*Try it*:
Continue the article below about the Cameroonian government's response to hate speech, picking up after its last sentence.
-- Extract to read follows --
Fight against hate speech: Gov’t up from slumber but....



It has taken the celebration of the 51st National Day and perhaps the South West Peace and Development Forum in Buea, to rouse the CPDM government about the devastating impact of hate speech and xenophobia on national cohesion and unity.

"People we do not like" is the provocative and instigating quote that emerged from the South West Peace and Development Forum last weekend. It overshadowed all the good intentions of the organisers, and before one could say Jack Robinson, the Minister of Communication and Government’s Spokesmen, Rene Emmanuel Sadi, invited his counterpart of Territorial Administration, Paul Atanga Nji, and the Chairman of the National Commission for the Promotion of Bilingualism and Multiculturalism, Peter Mafany Musonge, to a press conference in which he dwelled elaborately on the destructive impact of hate speech and its consequences.

The vice, Sadi conceded, is on "a dizzying rise" in Cameroon. He however cushioned it with the fact that it was a global situation defined as “any kind of communication in speech, writing or behaviour, that attacks or uses pejorative or discriminatory language with reference to a person or a group on the basis of who they are, in other words, based on their religion, ethnicity, nationality, race, colour, descent, gender or other identity factor”.

Narrowing it to the Cameroon context, he explained that: "... the most common manifestations of hate speech today include ethnic and social discrimination, stigmatisation, tribalism, irredentist claims, calls for insurgency and sometimes genocide, gender violence, violence against minorities, and so on. These hate speeches are also expressed vehemently through media channels, in both conventional media (print press, radio, television) and online media, but especially in social media. Obviously, there may be many causes for such behaviour".
-- Extract to read concluded --
-- Data supplied follows --
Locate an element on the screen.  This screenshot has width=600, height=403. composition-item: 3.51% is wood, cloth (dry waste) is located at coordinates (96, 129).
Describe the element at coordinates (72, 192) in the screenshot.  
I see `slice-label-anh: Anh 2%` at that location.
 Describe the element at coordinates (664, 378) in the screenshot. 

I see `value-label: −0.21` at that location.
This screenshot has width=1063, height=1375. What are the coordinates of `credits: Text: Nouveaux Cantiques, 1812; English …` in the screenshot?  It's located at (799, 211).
-- Data supplied concluded --
*Exercise response*:
The Minister, in expatiating with examples, added that: "Unfortunately, various antagonisms between natives and non-natives are increasingly emerging, especially in relation to land claims between farmers and herders, situations that are the result of tribalism and xenophobia. In short, situations that result in the rejection of Cameroonians by other Cameroonians. Among the significant events likely to weaken the State, it is also worth mentioning the decline in republican and moral values which constitute the prerequisites on which the solidity and stability of our country rests; namely peace, national unity, integrity, respect for institutions and those who embody them”.

“To the causes I have just mentioned, one could add the set of anthropological opinions, prejudices on the basis of which some ethnic groups confer a pre-eminence on others, thus granting themselves the right to particular privileges within the nation. This sometimes leads to disharmony, even clashes in inter-ethnic cohabitation and requires that we affirm that there is no superior or inferior ethnic group in Cameroon, and that all ethnic components are equal in our country," he stated.

He pointed out that the high cost of living to "a certain degree of precariousness provide an easy pretext for some to vilify the better-off and cry social injustice. There are also the issues at stake in political life, where for some, the unbridled lust for power has taken precedence over the debate of ideas, disregarding the basic rules of the democratic game, transforming the political arena into a battlefield where hatred, invective, verbal violence, bad faith, incitement to insurrection, intimidation and threats of all kinds and many other abuses prevail".

Minister Sadi concluded that "the existence and exacerbation of hate speech are real threat to the social cohesion and stability of our country".

The Minister was frank to admit that hate speech and xenophobia in Cameroon are caused by various factors. But what is the solution?

He prescribed campaigns, both in the media and in the educational milieu to sensitise children and the population. Isn't it what has been going on for years under the ambit of "national integration" and later "living together" policies?

Where Yaounde has gone into a sleep of dead in tackling the problem has been the application of numerous national and international laws in prosecuting perpetrators to serve as a deterrent.

Isn't it hate speech that pushes a lawmaker to say at a government-organised event and in the presence of the representative of the Prime Minister, that there are some "people we don’t like" in the South West Region?

Why did the Governor of the Region not order that such a person be arrested?

 

Would that speaker not have been arrested if he were a member of the opposition Cameroon Renaissance Movement, MRC, for instance?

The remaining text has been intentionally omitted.